Cyrillic letter used for /ŋ/ in various languages

En-ge (Ҥ ҥ; italics: Ҥ ҥ) is a letter of the Cyrillic script used only in non-Slavic languages. The shape of the letter originated as a ligature of the Cyrillic letters en (Н н) and ge (Г г), but en-ge is used as a separate letter in alphabets.

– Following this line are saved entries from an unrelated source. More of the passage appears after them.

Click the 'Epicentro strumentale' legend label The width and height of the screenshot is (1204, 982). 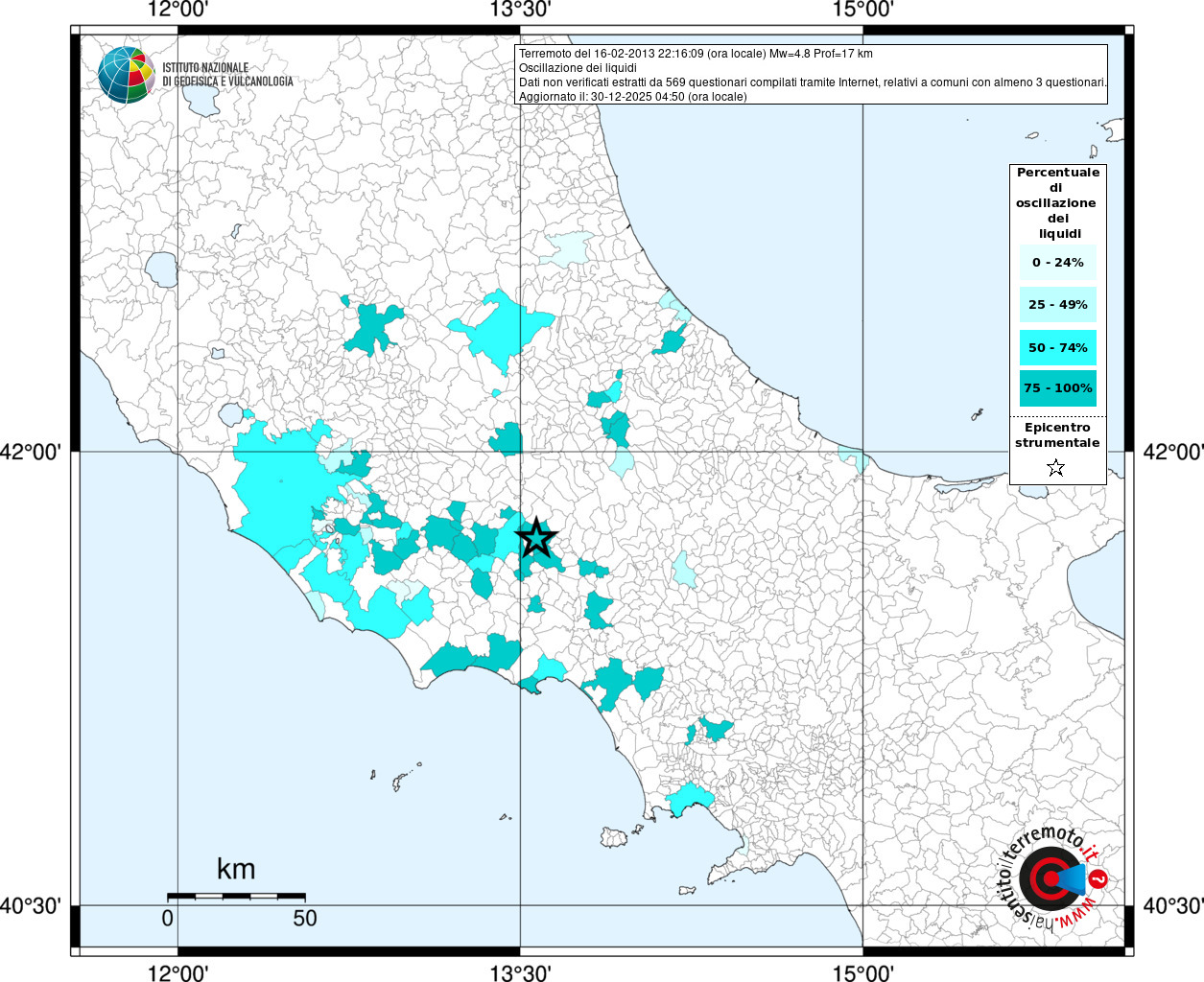(1057, 435)
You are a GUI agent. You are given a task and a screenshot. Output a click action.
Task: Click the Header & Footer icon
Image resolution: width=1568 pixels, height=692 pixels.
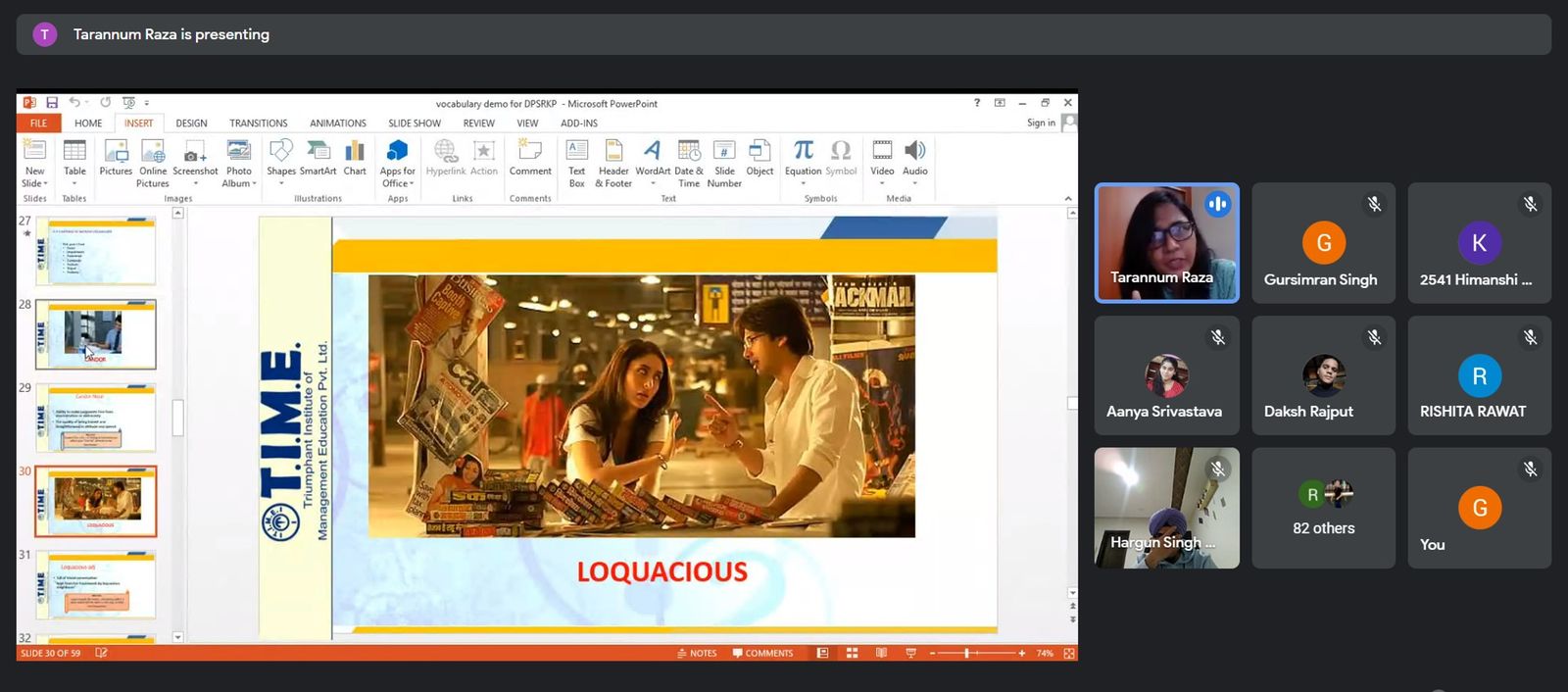pos(613,163)
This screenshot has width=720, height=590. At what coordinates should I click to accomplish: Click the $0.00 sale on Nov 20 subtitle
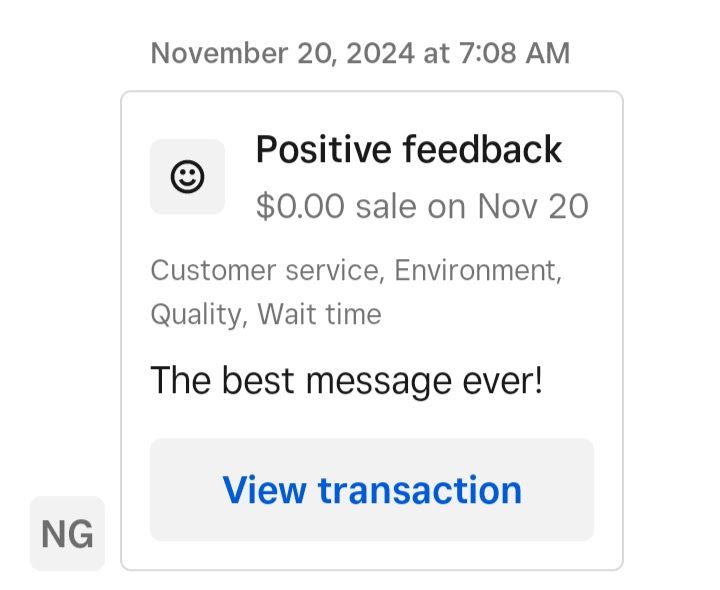tap(422, 206)

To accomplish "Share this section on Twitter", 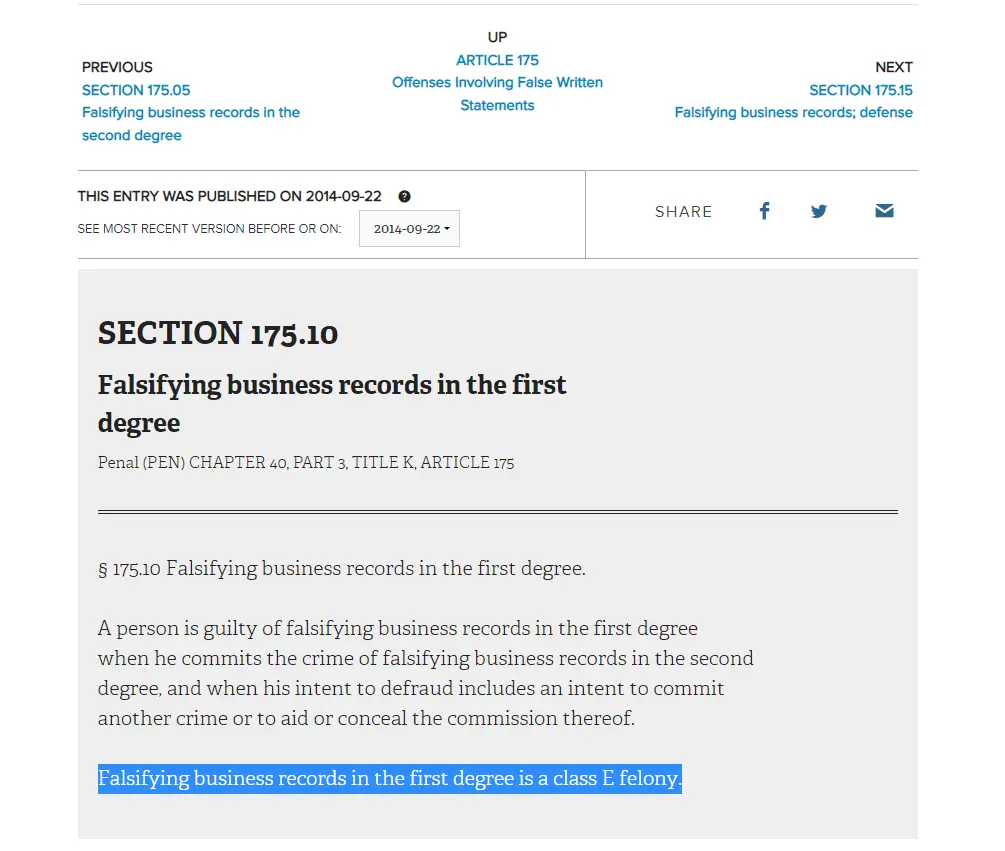I will (819, 211).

En-ge is used in the alphabets of the Altai languages, Meadow Mari, Tundra Yukaghir (except in some Saint Petersburg publications, where it is substituted with En with hook) and Yakut. In all of these languages, it represents the voiced velar nasal //ŋ//, like the pronunciation of 〈ng〉 in "sing".

En-ge was also used in two 19th-century alphabets for Aleut.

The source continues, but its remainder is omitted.